Problem: Omit all images, then repeat exactly the lines below from the one containing "The width and height of the screenshot is (644, 310)." through the one containing "The image size is (980, 492).", both ends included.

Input data:
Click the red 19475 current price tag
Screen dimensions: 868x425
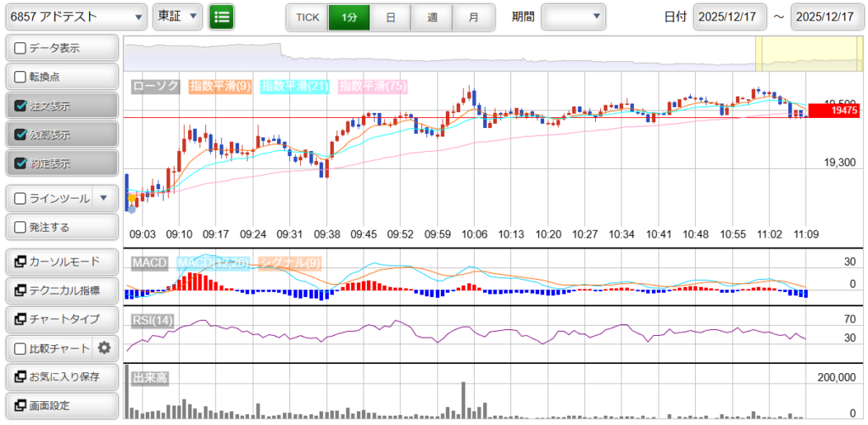[835, 110]

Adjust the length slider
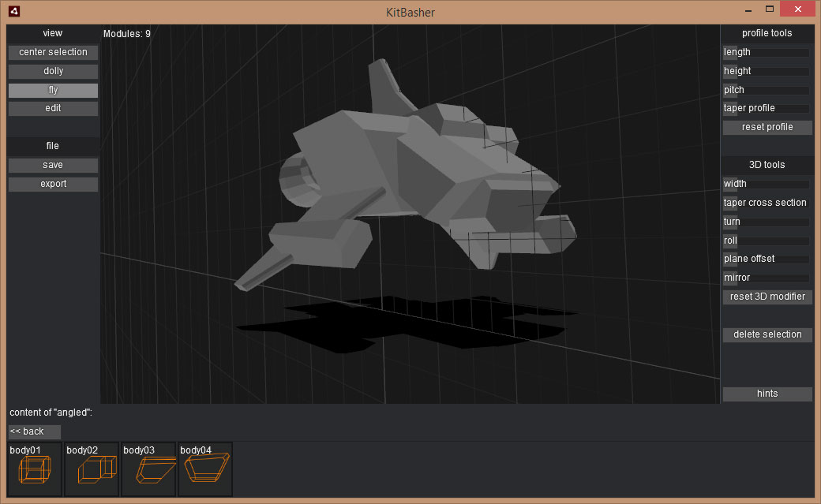[767, 52]
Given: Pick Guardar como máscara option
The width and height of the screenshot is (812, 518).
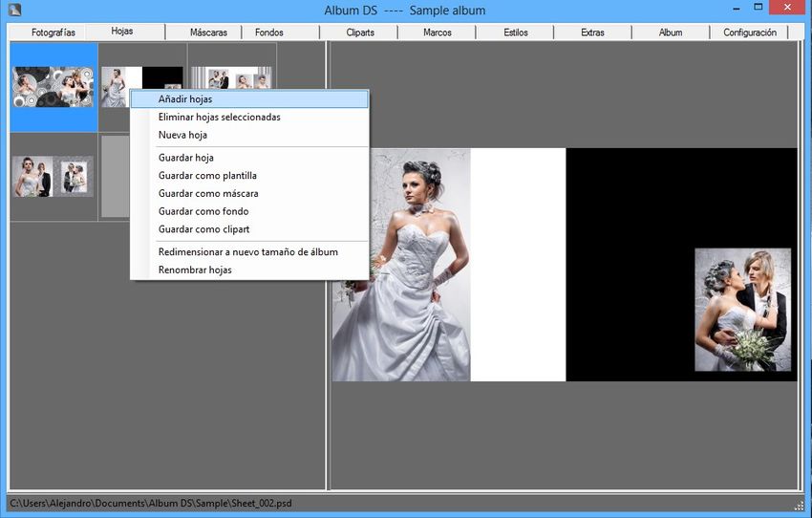Looking at the screenshot, I should pyautogui.click(x=208, y=194).
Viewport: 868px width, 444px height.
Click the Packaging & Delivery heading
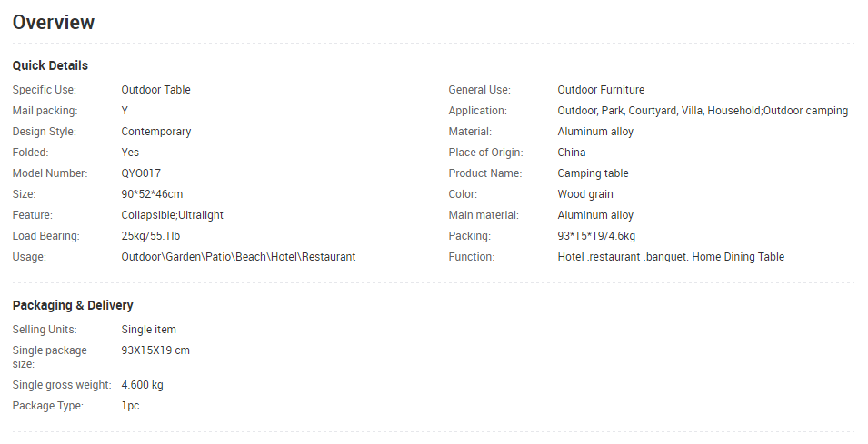[73, 305]
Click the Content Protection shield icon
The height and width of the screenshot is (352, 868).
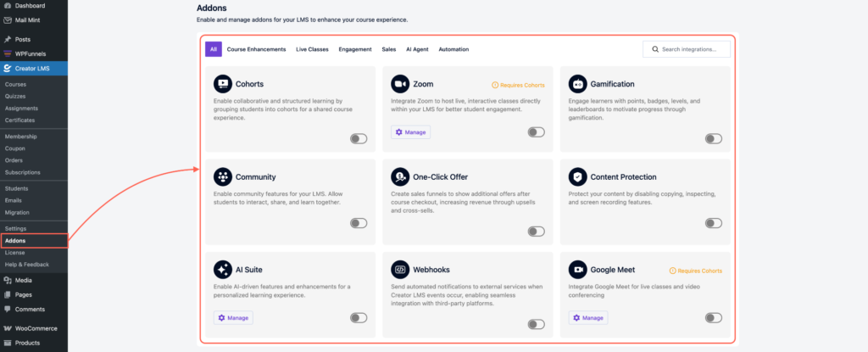[x=578, y=176]
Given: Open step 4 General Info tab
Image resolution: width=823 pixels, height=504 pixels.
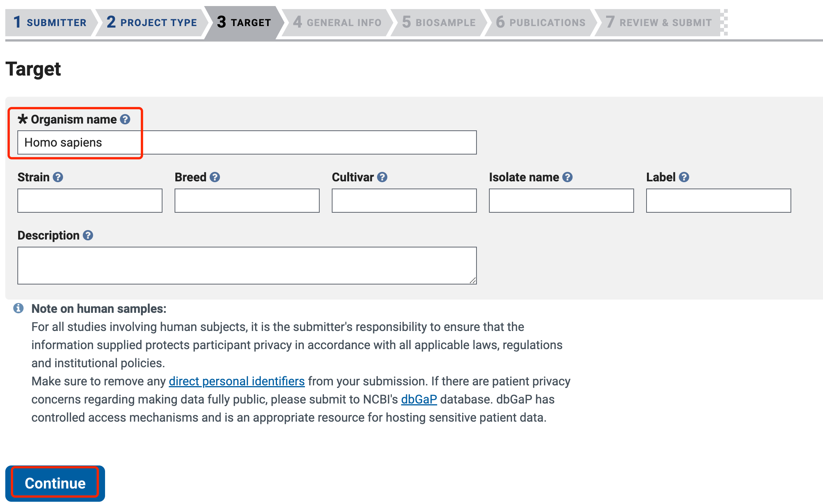Looking at the screenshot, I should tap(337, 22).
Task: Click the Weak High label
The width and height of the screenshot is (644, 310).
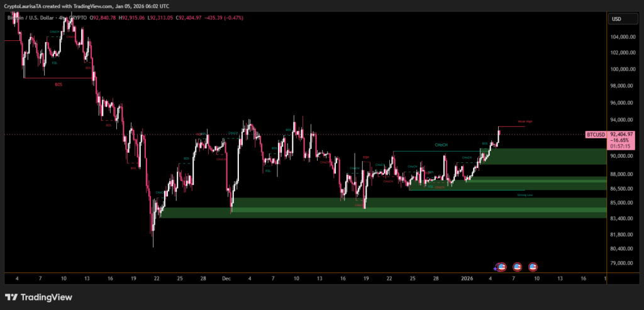Action: [x=525, y=121]
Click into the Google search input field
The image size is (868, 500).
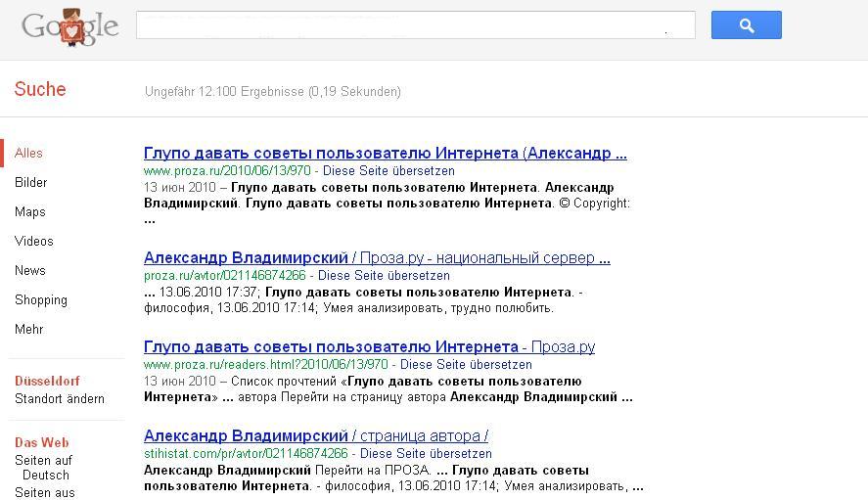(x=415, y=25)
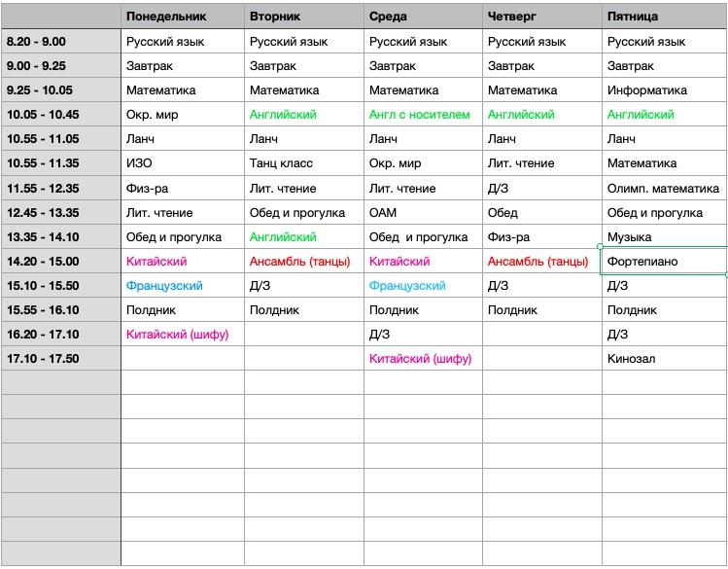Select the Французский cell in Wednesday column
728x569 pixels.
(423, 286)
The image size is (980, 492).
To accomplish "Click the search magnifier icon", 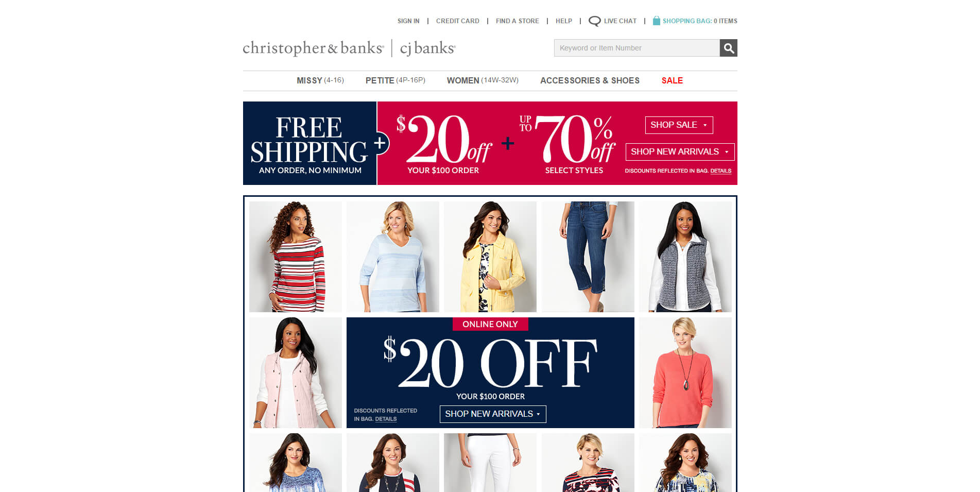I will pos(728,48).
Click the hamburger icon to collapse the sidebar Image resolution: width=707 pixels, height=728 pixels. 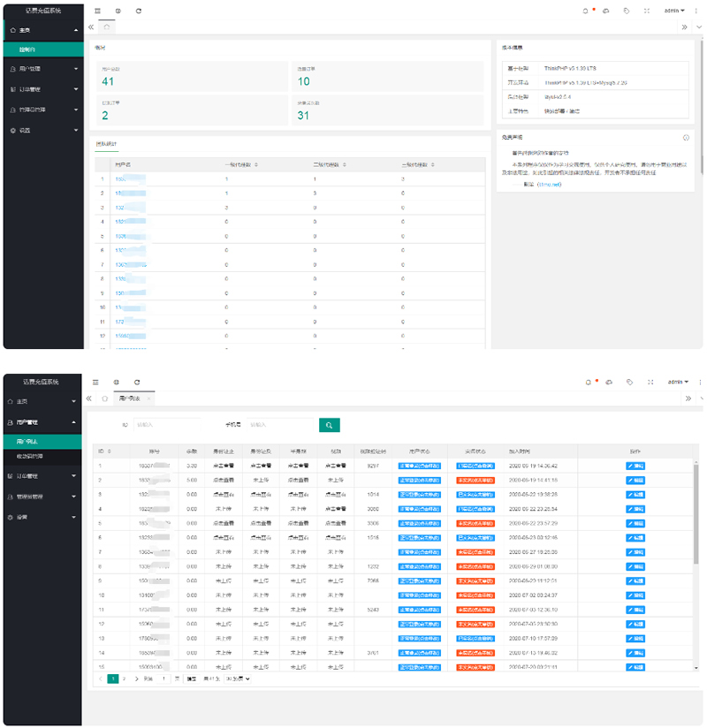pyautogui.click(x=98, y=11)
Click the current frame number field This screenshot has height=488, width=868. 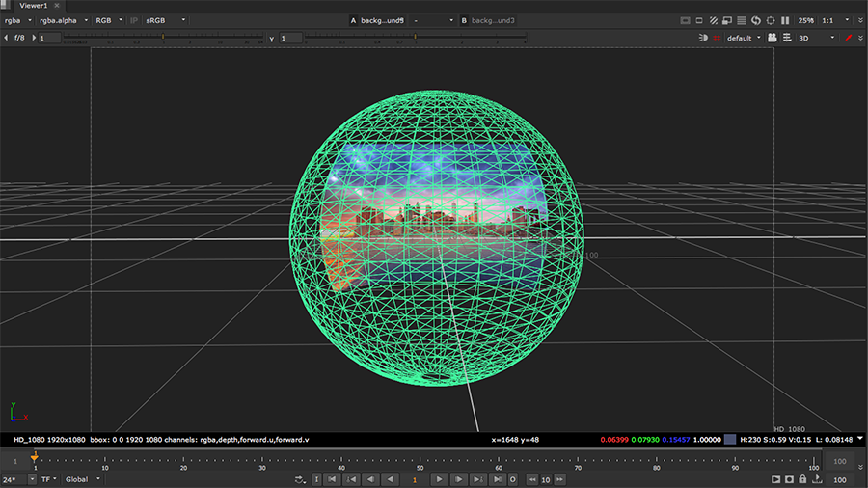click(x=415, y=479)

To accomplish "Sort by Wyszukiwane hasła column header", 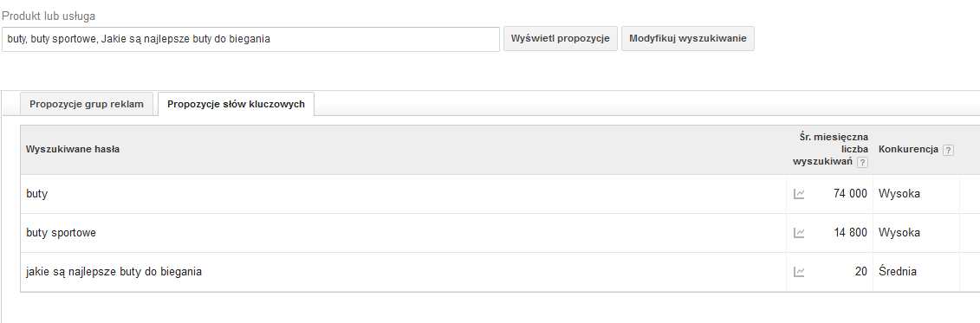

Result below:
The width and height of the screenshot is (644, 310).
Action: [x=525, y=121]
Click into the Google search input field
The image size is (868, 500).
(x=415, y=25)
Select the Французский cell in Wednesday column
728x569 pixels.
(423, 286)
The image size is (980, 492).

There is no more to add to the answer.